Relations between president and press have always been nettlesome, as they should be. The role of the news media in questioning and challenging power is as fundamental to democracy as the ballot. But however maddening presidents past have found reporters to be, none has wandered so far beyond accepted boundaries as President Trump.
Granted, suspending the White House press credential of CNN’s Jim Acosta may not seem to rank high in the catalog of outrage that Mr. Trump has filled, especially on the heels of a midterm election in which the president’s demagogy played so central a role and coinciding as it did with his forcing the resignation of an attorney general who dared put law and propriety above craven loyalty.
Mr. Trump has amply demonstrated his inability to deal with criticism or tough questions in any way other than to immediately, angrily and crudely counterattack. Mr. Acosta has regularly provoked the president to fury, and he did so again on Wednesday with questions about the Central American migrant “caravan” and the Russia investigation.
Anger is one thing, but in suspending Mr. Acosta’s press credential, Mr. Trump signaled that in his view, asking hard questions — the most basic function of a reporter — disqualifies journalists from attending White House briefings. That Mr. Trump’s press secretary, Sarah Huckabee Sanders, would then use the demonstrably false claim that Mr. Acosta had laid “his hands on a young woman” as a pretext to throw him out compounds the cynicism.
If Ms. Sanders was so offended by that physical contact, what did she have to say when her boss praised as “my kind of guy” Representative Greg Gianforte of Montana, who was sentenced to anger management classes and community service for body-slamming a Guardian reporter last spring?
What is most alarming in the Acosta incident is its illustration of the extent of Mr. Trump’s ignorance of the role of a free press in American tradition and democracy, and of the president’s role in defending it. Nobody would argue that the news media is infallible, and that, in the terrible polarization of American society, news reporters would feel targeted for attack for doing their jobs. Mr. Acosta, for one, has been outspoken in his frustration with the White House press operation.
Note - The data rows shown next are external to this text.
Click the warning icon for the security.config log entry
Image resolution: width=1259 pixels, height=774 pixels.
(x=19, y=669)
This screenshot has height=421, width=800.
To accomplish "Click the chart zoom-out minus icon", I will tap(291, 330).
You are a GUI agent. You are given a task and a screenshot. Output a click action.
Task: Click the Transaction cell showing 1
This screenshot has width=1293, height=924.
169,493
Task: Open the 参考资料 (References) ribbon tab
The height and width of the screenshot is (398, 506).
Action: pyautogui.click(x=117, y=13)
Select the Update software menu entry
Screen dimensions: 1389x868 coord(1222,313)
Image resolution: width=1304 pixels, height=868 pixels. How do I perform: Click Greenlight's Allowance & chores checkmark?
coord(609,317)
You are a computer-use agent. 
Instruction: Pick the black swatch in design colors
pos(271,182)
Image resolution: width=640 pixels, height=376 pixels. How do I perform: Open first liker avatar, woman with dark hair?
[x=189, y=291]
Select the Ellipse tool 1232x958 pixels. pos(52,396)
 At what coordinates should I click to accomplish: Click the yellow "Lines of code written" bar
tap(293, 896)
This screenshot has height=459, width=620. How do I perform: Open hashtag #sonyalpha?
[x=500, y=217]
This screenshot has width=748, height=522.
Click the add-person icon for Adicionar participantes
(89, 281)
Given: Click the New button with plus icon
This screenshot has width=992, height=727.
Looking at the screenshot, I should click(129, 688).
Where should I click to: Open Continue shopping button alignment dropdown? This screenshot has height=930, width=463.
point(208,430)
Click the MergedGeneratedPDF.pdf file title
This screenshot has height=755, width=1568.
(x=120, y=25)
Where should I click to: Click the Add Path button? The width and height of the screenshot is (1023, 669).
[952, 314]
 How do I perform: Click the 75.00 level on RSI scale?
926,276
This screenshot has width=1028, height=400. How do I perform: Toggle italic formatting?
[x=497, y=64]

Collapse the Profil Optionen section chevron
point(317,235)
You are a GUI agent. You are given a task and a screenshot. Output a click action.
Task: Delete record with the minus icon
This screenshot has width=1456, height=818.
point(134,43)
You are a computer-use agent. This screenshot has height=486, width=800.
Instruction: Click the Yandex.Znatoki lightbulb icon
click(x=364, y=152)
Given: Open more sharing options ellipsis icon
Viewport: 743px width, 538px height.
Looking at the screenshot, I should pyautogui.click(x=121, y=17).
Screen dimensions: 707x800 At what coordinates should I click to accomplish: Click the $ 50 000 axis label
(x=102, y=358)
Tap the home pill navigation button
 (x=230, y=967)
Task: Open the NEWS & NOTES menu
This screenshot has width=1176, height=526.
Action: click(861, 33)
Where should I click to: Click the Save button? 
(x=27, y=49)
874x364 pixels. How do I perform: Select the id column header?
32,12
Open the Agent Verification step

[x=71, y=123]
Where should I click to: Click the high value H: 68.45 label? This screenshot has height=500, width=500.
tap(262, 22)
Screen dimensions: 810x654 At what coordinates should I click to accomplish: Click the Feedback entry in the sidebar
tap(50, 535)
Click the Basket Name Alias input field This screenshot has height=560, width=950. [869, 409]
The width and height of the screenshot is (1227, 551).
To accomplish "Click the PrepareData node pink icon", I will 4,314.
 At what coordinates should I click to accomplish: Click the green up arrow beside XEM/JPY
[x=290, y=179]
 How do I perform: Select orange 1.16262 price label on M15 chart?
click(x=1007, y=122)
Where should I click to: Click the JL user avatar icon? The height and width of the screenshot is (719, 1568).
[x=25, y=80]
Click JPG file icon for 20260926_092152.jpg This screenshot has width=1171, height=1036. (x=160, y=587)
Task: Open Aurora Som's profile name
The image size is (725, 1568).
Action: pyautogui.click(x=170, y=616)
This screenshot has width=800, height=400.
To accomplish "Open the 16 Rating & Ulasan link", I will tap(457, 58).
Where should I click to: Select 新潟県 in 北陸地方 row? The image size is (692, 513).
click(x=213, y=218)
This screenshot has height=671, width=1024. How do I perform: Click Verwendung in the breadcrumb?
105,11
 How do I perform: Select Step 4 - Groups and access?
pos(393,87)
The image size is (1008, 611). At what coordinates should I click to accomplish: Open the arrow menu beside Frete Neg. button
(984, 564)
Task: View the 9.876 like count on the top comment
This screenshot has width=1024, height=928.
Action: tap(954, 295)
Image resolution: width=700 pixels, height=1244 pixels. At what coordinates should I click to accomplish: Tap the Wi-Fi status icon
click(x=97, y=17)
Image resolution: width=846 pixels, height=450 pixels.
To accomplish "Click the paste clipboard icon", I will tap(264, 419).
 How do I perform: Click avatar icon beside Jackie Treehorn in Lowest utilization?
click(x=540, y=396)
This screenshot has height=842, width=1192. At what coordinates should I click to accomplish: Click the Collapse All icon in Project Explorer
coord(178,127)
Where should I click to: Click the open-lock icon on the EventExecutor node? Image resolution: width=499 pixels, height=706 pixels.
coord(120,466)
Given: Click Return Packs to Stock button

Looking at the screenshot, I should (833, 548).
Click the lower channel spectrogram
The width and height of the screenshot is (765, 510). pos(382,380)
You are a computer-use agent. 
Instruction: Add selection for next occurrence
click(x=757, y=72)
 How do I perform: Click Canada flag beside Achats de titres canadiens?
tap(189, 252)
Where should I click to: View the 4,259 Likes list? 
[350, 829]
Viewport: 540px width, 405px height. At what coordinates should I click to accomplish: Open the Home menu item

But it is Mr. Trump, with his incessant demonization of “fake news” and inflammatory characterization of news organizations as the “enemy of the people,” who has systematically and dangerously done everything in his power to undermine a free and independent press. That someone like Senator Lindsey Graham, the South Carolina Republican who surely knows better, joins in bashing the press underscores the effectiveness of Mr. Trump’s poison.
Mr. Trump would no doubt prefer that every member of the White House press corps be like Sean Hannity or Jeanine Pirro, the Fox News personalities who happily joined the president onstage at his last pre-election campaign rally in Missouri on Monday. Mr. Hannity has long been an unapologetic booster of Mr. Trump, but even his colleagues and managers at Fox were aghast at his participation in the rally, at which he went so far as to join in attacking “fake news” reporters at the back of the room, among whom was a Fox News White House correspondent, Kristin Fisher.
Mr. Trump is not likely to temper his rhetoric. But those he listens to, including Ms. Sanders, Senator Graham and the executives at Fox News, should try to impress on him the danger of confounding loyalty to Donald Trump with loyalty to the Constitution and to democracy.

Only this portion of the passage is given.